In his role as host of The Apprentice, Trump cultivated and rewarded many of those traits in the show's favored contestants, like Omarosa Manigault-Newman, who voiced the oft-expressed phrase of the reality TV villain, " I'm not here to make friends. " And Trump, unable to relinquish his Apprentice days, hired Manigault-Newman as White House aide. (She left the White House in December after reportedly being fired, of all things.)

It is not outlandish to predict that outlets such as The New York Times, CNN and The Washington Post will be mocked at the "Fake News Awards" for similar traits as the losers on The Apprentice. Certainly, reliance on evidence, intellectual engagement, protocol and procedure is not something that Trump respects in reporting, business or in his own administration. Instead, these news organizations will wear the crown of "LOSER" because they, unlike Fox News, refuse to be complicit in Trump's production of the Trump-as-president reality show.

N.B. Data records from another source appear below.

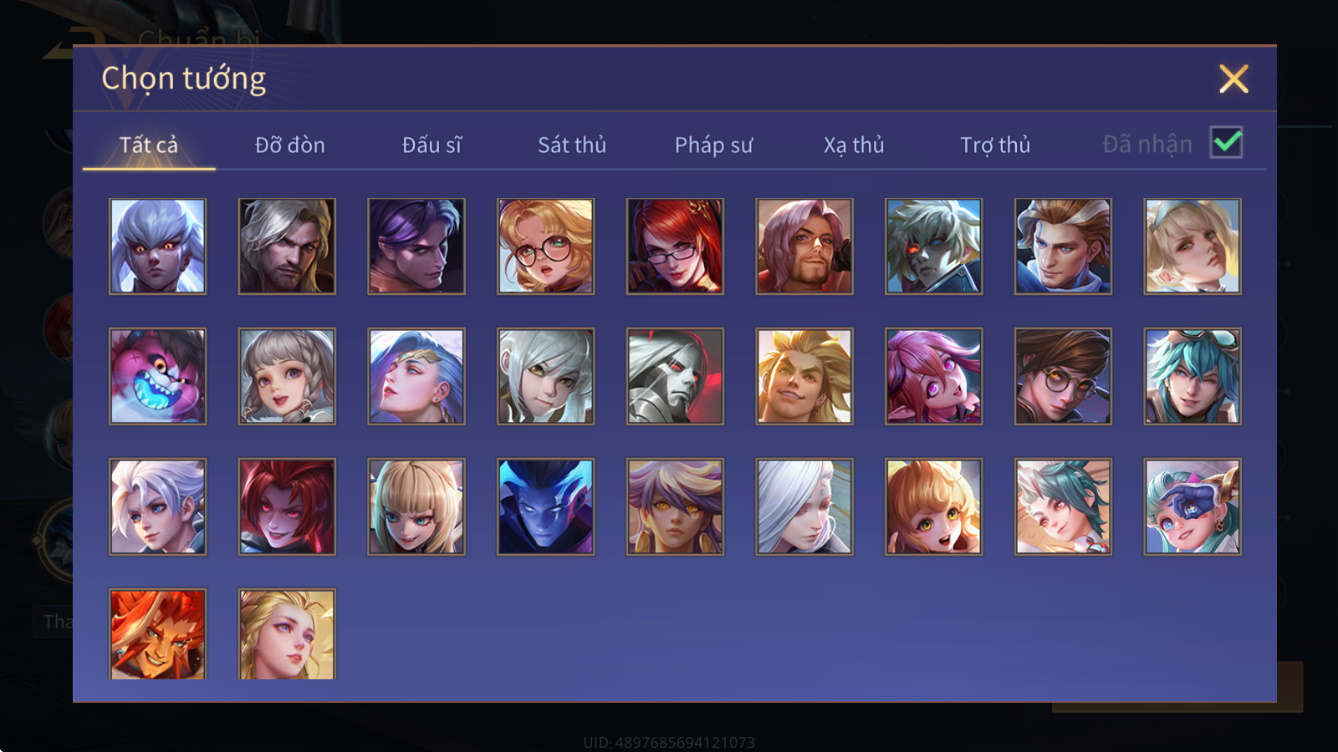The width and height of the screenshot is (1338, 752).
Task: Select the pink-haired elf girl hero
Action: 934,377
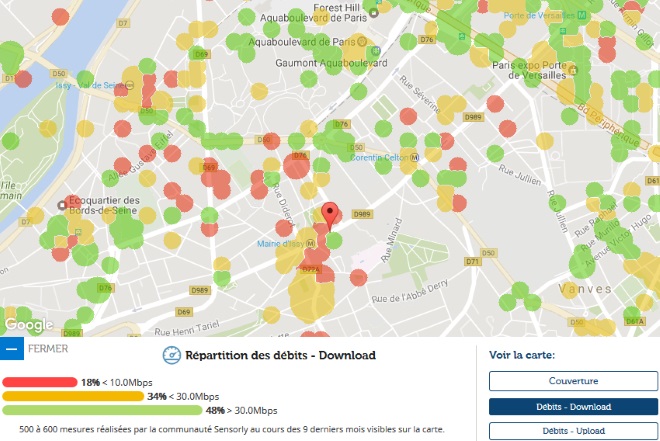Select the Débits - Download map view
The image size is (660, 441).
click(x=573, y=406)
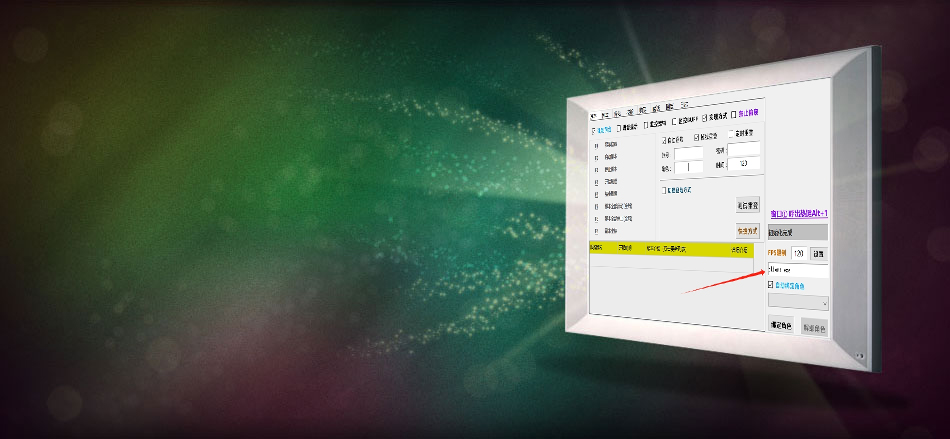Click the upper gray button in the middle panel
This screenshot has width=950, height=439.
pyautogui.click(x=748, y=205)
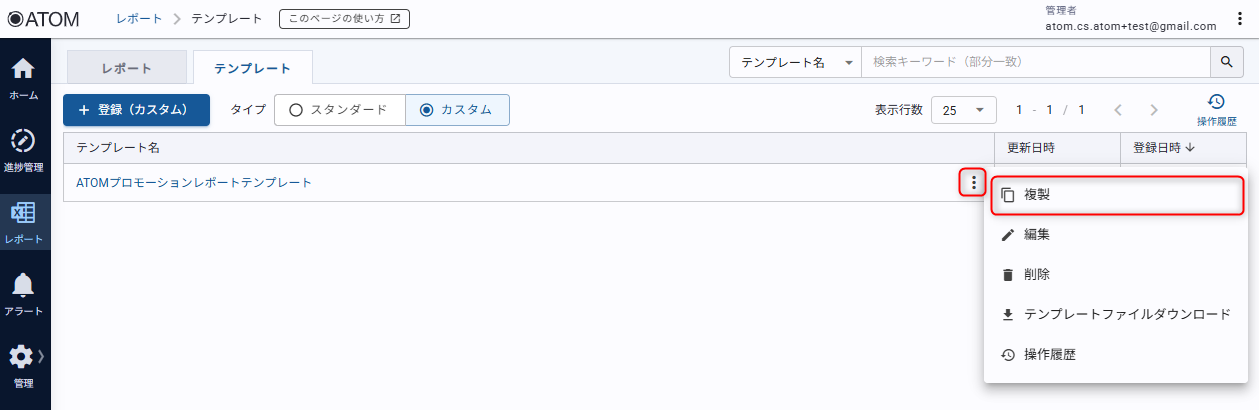Open the アラート bell icon
The height and width of the screenshot is (410, 1259).
[23, 294]
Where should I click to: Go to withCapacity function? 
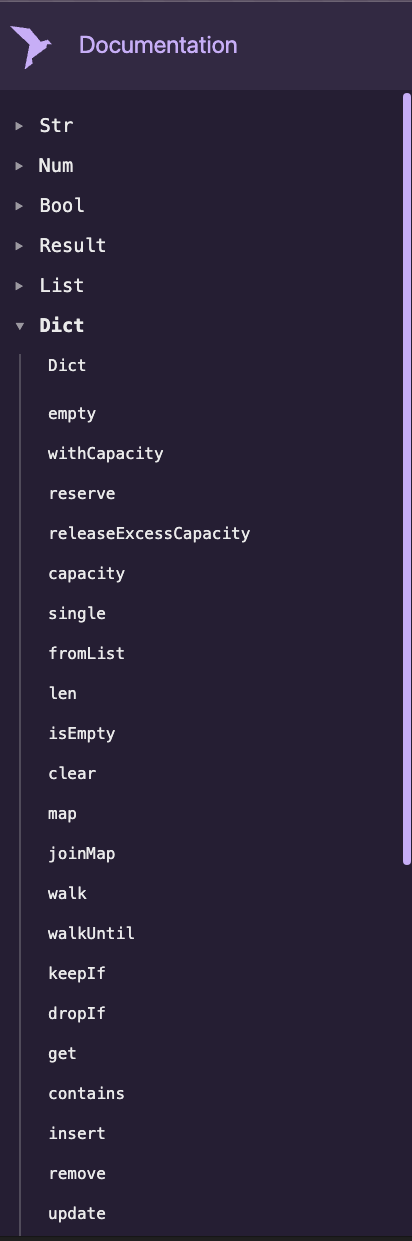click(105, 453)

Of course, the very same traits that make the volatile reality TV disrupter so compelling to watch when her machinations are confined to entertainment, and the stakes are limited to the personal, become deeply dangerous when embodied by the president of the United States. In fact, in this context, these traits transform into those of authoritarianism. They are a threat to the First Amendment, to national security, to our institutions, our environment and our people. The playful testing of boundaries between real and fiction, which undergird the pleasure of watching reality television, has now become one of the reliable tools (most commonly expressed as "fake news" accusations) used by dictators to undermine democracy.

It is time for Americans to wake up from the fugue state that our obsession with reality television and self-branding has put us in and to act as engaged citizens rather than passive viewers of the seemingly never-ending season of Trump's reality show.

Susan Murray is associate professor of media, culture and commmunication at New York University. She co-edited Reality TV: Remaking Television Culture (NYU Press, 2009) with Laurie Ouellette and is the author of the forthcoming Bright Signals: A History of Color Television .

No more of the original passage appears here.